Lo que todos intuíamos por fin puede medirse: el grupo de investigación sobre Economía de la Cultura (Econcult) de la Universidad de Valencia ha medido el valor añadido de la cultura, estimando que desde la pandemia se ha incrementado en un 35%. De igual manera, ha calculado que con “cada euro de incremento de demanda de los bienes o servicios culturales, el valor añadido de la economía aumenta en hasta 1,75 euros”. La Fundación Cotec ha añadido indicadores de productividad, empleo, salarios, comercio exterior, turismo o innovación, y en su informe Los sectores culturales y creativos en España concluye que la cultura no solo arte o expresión identitaria, sino que es motor fundamental del desarrollo económico y territorial.
A pesar de que cada vez está más claro que la cultura, o para ser más exactos, la creación contemporánea -entendida la contemporaneidad de manera cronológica y no como género- es una de las palancas clave del desarrollo económico y social de un país, parece que todavía la sociedad en su conjunto se resiste a aceptar la dimensión monetaria de la cultura. No es solamente que las instituciones públicas o privadas no valoren las artes plásticas o escénicas; no es solamente que se pague poco por el trabajo artístico; es que creo que incluso los profesionales no quieren hablar de la parte económica de su actividad.
Parece que incluir el indicador monetario en lo artístico es, de entrada, inelegante. Hablar de dinero rebaja, abarata o trivializa la actividad sagrada de transmitir mensajes importantes a la humanidad a través de nuestro arte. De dinero solo se habla con personas de gran confianza, aquellos que no van a juzgarte por querer, no sé, pagar una factura con tu texto dramático o tu corto. En las entregas de premios no se habla de cuánto cuestan las cosas, de cuánto están ganando de verdad esos artistas, o de cuántos beneficios generan. A esta mentalidad se le suma la enorme dificultad de acceder a información de producción, presupuestos o costes reales de cualquier producción. Pareciera que la creación de contenido artístico pudiera existir de manera aislada al entorno en el que se produce.
No es, por tanto, de extrañar, que a los propios artistas les resulte casi vergonzoso plantearse una reivindicación sobre la influencia de su actividad en el conjunto de la economía. El impacto en restauración, en hostelería, la revalorización de zonas de la ciudad, el incremento de servicios públicos o en la cultura de empresas de otros sectores… es real y tiene un peso específico con el que deberíamos contar a la hora de realizar nuestro trabajo. Y no, no deberíamos avergonzarnos de ello. Puede que la mentalidad dominante imponga que nuestro trabajo debe estar fuera de las cuitas de lo mundanal, y que parezca un discurso rebelde, pero es un caballo de Troya. No hay nada más conservador que situarse lejos del fango de lo material, apartado de la comunidad, y ensimismarnos en nuestra imaginación creativa.

(Entradas de datos guardadas)
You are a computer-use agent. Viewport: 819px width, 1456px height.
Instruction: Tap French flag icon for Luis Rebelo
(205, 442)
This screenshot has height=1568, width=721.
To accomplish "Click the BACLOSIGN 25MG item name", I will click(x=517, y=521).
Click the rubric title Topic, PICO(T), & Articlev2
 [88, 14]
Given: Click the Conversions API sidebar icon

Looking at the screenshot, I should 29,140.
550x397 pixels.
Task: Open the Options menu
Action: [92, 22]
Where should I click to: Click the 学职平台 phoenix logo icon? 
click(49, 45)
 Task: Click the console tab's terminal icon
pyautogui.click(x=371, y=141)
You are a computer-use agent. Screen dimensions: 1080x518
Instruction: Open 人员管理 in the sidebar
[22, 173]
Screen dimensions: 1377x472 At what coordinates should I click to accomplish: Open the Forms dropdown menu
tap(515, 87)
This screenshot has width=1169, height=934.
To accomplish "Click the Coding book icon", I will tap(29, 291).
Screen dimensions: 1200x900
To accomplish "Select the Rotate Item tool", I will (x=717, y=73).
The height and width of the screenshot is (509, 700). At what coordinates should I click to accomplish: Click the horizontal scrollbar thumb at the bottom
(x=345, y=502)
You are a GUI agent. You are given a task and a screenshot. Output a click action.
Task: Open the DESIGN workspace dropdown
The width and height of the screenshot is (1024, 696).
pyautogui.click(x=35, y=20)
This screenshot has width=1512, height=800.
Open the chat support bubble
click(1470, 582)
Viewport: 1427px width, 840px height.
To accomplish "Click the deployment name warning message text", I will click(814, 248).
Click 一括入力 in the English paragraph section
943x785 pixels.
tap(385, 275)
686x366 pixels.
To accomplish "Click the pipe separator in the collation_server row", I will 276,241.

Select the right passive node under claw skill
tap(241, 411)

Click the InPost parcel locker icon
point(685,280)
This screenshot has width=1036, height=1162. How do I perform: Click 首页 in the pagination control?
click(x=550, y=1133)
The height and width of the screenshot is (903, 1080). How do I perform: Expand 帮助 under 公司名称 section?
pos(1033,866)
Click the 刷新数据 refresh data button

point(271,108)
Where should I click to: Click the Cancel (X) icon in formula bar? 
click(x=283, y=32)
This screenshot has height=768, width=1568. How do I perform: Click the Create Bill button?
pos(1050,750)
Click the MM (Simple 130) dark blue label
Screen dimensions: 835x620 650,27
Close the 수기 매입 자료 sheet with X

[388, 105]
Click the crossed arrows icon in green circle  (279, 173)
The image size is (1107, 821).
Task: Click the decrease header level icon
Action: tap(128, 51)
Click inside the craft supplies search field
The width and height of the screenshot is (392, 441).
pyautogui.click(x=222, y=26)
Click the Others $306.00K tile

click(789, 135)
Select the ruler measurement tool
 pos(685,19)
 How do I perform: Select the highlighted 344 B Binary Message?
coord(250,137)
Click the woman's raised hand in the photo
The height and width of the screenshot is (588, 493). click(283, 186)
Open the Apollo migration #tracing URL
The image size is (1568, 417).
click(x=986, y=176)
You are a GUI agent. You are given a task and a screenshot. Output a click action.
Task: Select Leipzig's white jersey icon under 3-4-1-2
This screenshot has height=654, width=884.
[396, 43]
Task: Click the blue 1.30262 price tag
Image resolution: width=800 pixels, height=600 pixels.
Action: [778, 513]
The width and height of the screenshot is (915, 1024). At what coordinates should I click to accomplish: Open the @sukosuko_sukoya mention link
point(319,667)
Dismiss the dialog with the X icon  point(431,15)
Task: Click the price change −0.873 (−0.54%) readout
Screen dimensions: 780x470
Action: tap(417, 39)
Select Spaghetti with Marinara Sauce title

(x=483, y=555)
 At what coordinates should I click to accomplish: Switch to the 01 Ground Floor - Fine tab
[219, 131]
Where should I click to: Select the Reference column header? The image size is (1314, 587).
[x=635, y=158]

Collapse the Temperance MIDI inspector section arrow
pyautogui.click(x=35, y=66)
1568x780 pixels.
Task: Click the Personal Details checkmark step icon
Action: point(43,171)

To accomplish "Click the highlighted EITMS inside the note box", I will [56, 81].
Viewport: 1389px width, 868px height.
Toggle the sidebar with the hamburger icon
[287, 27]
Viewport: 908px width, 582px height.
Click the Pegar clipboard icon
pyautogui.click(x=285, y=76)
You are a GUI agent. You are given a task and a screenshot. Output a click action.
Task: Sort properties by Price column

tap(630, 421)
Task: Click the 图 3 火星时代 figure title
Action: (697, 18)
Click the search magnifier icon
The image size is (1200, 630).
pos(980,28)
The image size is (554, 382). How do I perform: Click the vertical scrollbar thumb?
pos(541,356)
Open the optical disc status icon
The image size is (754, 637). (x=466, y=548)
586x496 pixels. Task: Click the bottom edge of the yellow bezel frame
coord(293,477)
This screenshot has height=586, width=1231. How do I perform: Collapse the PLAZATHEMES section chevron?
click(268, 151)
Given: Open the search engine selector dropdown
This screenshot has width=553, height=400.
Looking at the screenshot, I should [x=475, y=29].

_Actividad_:
Indica si cada afirmación concuerda con el texto proporcionado. Responde sí o no y cita las palabras exactas del texto que lo deciden.
1. Econcult estima que el valor añadido de la cultura ha aumentado un 35% desde la pandemia.
2. En las entregas de premios se habla abiertamente de cuánto ganan los artistas.
3. El texto presenta como una postura rebelde situarse lejos de lo material.
El listado no guarda relación con el texto proporcionado.

_Solución_:
1. Sí: «estimando que desde la pandemia se ha incrementado en un 35%».
2. No: «En las entregas de premios no se habla de cuánto cuestan las cosas, de cuánto están ganando de verdad esos artistas».
3. No: «No hay nada más conservador que situarse lejos del fango de lo material».